WHAT NEEDS TO BE DONE
Reproduce the following records verbatim, keeping every line in its original order.

THE INPUT
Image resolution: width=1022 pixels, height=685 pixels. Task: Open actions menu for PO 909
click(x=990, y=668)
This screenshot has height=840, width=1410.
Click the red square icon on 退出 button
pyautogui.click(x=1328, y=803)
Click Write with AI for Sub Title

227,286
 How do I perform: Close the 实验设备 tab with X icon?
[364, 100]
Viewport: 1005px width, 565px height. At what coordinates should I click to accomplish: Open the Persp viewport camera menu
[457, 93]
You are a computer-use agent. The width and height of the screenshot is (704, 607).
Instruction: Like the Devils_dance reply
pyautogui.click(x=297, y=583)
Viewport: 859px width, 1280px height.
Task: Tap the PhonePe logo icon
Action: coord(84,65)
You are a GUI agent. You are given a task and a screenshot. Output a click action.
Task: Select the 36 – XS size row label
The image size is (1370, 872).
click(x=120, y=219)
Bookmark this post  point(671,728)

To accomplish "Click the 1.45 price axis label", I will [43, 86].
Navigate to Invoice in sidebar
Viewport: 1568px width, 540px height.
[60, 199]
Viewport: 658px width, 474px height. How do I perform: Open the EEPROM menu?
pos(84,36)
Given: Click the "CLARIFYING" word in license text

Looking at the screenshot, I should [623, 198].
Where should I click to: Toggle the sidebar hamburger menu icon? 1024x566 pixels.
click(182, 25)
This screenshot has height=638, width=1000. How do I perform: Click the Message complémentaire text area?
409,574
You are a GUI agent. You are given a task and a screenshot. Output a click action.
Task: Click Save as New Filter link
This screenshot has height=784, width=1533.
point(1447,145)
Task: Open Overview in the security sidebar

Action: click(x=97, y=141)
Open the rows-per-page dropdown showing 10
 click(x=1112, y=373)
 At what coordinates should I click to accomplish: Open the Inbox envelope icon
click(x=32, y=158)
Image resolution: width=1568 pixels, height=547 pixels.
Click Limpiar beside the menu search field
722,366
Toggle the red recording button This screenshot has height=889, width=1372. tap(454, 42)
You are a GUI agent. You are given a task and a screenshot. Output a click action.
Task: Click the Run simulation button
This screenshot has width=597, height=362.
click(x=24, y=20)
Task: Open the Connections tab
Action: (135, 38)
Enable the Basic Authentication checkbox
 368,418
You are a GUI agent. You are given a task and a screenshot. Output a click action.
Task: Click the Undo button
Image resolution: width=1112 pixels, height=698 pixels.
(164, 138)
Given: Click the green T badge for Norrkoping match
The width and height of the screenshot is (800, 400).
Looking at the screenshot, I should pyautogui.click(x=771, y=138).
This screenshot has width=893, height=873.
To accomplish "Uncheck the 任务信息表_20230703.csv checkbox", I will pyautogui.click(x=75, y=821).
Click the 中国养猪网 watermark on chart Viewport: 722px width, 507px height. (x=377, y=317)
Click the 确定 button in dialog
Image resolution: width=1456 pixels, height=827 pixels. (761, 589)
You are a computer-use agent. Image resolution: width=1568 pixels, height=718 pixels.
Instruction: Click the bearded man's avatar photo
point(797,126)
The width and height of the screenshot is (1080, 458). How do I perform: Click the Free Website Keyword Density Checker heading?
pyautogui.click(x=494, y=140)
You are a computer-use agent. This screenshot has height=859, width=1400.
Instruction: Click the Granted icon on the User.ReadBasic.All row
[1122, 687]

EXERCISE RESPONSE
Image resolution: width=1022 pixels, height=685 pixels. Task: Open actions menu for PO 909
click(x=990, y=668)
This screenshot has height=840, width=1410.
Click the red square icon on 退出 button
pyautogui.click(x=1328, y=803)
Click Write with AI for Sub Title

227,286
 How do I perform: Close the 实验设备 tab with X icon?
[364, 100]
Viewport: 1005px width, 565px height. At what coordinates should I click to accomplish: Open the Persp viewport camera menu
[457, 93]
You are a computer-use agent. The width and height of the screenshot is (704, 607).
Instruction: Like the Devils_dance reply
pyautogui.click(x=297, y=583)
Viewport: 859px width, 1280px height.
Task: Tap the PhonePe logo icon
Action: coord(84,65)
You are a GUI agent. You are given a task and a screenshot. Output a click action.
Task: Select the 36 – XS size row label
The image size is (1370, 872).
click(x=120, y=219)
Bookmark this post  point(671,728)

To accomplish "Click the 1.45 price axis label", I will [43, 86].
Navigate to Invoice in sidebar
Viewport: 1568px width, 540px height.
[60, 199]
Viewport: 658px width, 474px height. How do I perform: Open the EEPROM menu?
pos(84,36)
Given: Click the "CLARIFYING" word in license text

Looking at the screenshot, I should [623, 198].
Where should I click to: Toggle the sidebar hamburger menu icon? 1024x566 pixels.
click(182, 25)
This screenshot has height=638, width=1000. How do I perform: Click the Message complémentaire text area?
409,574
You are a GUI agent. You are given a task and a screenshot. Output a click action.
Task: Click Save as New Filter link
This screenshot has height=784, width=1533.
point(1447,145)
Task: Open Overview in the security sidebar

Action: click(x=97, y=141)
Open the rows-per-page dropdown showing 10
 click(x=1112, y=373)
 At what coordinates should I click to accomplish: Open the Inbox envelope icon
click(x=32, y=158)
Image resolution: width=1568 pixels, height=547 pixels.
Click Limpiar beside the menu search field
722,366
Toggle the red recording button This screenshot has height=889, width=1372. tap(454, 42)
You are a GUI agent. You are given a task and a screenshot. Output a click action.
Task: Click the Run simulation button
This screenshot has width=597, height=362.
click(x=24, y=20)
Task: Open the Connections tab
Action: (135, 38)
Enable the Basic Authentication checkbox
 368,418
You are a GUI agent. You are given a task and a screenshot. Output a click action.
Task: Click the Undo button
Image resolution: width=1112 pixels, height=698 pixels.
(164, 138)
Given: Click the green T badge for Norrkoping match
The width and height of the screenshot is (800, 400).
Looking at the screenshot, I should pyautogui.click(x=771, y=138).
This screenshot has width=893, height=873.
To accomplish "Uncheck the 任务信息表_20230703.csv checkbox", I will pyautogui.click(x=75, y=821).
Click the 中国养猪网 watermark on chart Viewport: 722px width, 507px height. (x=377, y=317)
Click the 确定 button in dialog
Image resolution: width=1456 pixels, height=827 pixels. (761, 589)
You are a computer-use agent. Image resolution: width=1568 pixels, height=718 pixels.
Instruction: Click the bearded man's avatar photo
point(797,126)
The width and height of the screenshot is (1080, 458). How do I perform: Click the Free Website Keyword Density Checker heading?
pyautogui.click(x=494, y=140)
You are a computer-use agent. This screenshot has height=859, width=1400.
Instruction: Click the Granted icon on the User.ReadBasic.All row
[1122, 687]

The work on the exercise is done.